I can’t tell what Leonid is thinking, but I can sense the anger emanating in red-hot waves from him. So can Marvel who shuffles closer to my side and places a paw protectively on my foot as if warning me to stay where I am and let him do the negotiating.

Before either of us can speak, Tamara appears beside Leonid. Her cheek is swollen and bloody, the purple bruising already leaking into her eye giving her the macabre appearance of a Halloween mask.

“That’s my dog,” Leonid growls.

“I wasn’t going to take him.” My voice sounds pathetic and weak, and I think of Hope and the other women at the refuge, and how they stood up to their abusers. I refuse to let them down. “He followed me.”

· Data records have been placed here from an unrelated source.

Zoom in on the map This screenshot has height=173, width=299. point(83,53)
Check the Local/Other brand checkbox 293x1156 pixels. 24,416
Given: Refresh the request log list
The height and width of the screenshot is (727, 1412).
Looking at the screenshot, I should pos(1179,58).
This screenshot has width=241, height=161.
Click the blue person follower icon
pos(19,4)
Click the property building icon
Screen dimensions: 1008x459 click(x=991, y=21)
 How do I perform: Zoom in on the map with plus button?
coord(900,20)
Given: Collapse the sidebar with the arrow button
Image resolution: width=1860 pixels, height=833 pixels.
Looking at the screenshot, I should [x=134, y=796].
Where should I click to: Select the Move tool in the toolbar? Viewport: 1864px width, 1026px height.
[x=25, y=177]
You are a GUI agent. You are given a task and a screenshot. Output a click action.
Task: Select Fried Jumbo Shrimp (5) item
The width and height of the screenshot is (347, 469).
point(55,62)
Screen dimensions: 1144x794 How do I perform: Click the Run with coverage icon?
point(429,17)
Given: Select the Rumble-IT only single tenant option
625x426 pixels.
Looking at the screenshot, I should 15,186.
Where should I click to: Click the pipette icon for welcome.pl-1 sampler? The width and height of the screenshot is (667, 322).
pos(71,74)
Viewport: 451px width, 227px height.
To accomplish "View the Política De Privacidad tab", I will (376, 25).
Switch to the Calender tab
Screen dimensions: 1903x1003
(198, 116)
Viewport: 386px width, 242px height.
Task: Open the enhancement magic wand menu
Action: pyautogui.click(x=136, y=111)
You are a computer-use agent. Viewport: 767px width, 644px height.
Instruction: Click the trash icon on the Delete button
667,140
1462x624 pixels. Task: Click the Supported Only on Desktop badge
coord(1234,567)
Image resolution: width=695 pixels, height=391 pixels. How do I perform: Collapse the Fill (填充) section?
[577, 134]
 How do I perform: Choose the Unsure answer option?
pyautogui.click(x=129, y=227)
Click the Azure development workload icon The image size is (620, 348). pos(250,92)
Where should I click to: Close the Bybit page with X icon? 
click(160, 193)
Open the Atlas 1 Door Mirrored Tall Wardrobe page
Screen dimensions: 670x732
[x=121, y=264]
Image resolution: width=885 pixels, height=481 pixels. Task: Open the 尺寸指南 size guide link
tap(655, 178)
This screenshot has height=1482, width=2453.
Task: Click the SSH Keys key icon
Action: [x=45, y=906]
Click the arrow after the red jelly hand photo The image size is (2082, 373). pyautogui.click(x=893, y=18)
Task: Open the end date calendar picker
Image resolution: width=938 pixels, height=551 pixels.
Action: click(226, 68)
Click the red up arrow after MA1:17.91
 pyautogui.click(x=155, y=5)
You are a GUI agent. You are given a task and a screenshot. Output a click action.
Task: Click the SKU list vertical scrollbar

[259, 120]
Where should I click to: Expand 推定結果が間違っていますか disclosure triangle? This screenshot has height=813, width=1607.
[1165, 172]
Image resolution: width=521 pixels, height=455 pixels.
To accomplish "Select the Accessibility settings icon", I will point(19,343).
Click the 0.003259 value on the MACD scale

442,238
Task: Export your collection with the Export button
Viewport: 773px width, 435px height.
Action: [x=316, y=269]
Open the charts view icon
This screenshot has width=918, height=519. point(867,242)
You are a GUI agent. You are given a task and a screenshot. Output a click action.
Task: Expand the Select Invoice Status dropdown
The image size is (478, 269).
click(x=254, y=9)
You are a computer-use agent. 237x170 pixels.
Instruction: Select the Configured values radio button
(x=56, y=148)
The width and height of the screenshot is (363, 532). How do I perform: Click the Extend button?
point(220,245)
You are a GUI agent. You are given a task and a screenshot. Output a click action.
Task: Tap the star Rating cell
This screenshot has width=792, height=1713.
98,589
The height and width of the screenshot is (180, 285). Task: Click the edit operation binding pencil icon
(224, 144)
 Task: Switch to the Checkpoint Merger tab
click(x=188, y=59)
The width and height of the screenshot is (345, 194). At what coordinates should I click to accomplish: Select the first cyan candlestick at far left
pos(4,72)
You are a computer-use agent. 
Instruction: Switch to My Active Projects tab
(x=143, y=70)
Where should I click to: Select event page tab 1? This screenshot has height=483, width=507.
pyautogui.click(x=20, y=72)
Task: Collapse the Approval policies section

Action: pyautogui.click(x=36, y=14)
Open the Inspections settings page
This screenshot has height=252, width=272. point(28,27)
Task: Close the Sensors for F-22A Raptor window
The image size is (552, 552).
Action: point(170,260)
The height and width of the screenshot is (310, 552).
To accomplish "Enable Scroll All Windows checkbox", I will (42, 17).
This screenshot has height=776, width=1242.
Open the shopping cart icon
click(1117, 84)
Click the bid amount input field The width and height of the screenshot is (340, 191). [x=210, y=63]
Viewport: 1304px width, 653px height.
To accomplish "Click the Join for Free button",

I slide my eyes across to Tamara whose expression is neutral. She is looking out for herself, and if that means throwing me under the bus, that’s exactly what she’ll do.

Sure enough, my stomach twists when she says, “She refused to hand over the dog.”

A tic appears on Leonid’s temple, and his hands ball into fists.

I lift my chin and look him squarely in the eye. “Marvel followed me. He was trying to protect me, and I… I thought I could use all the protection I could get.”

He keeps his eyes on me but addresses Tamara. “Tell me what happened.”

“We were out walking the dog. You left no orders to keep her inside so?—”

“I want to know what happened,” Leonid cuts her off.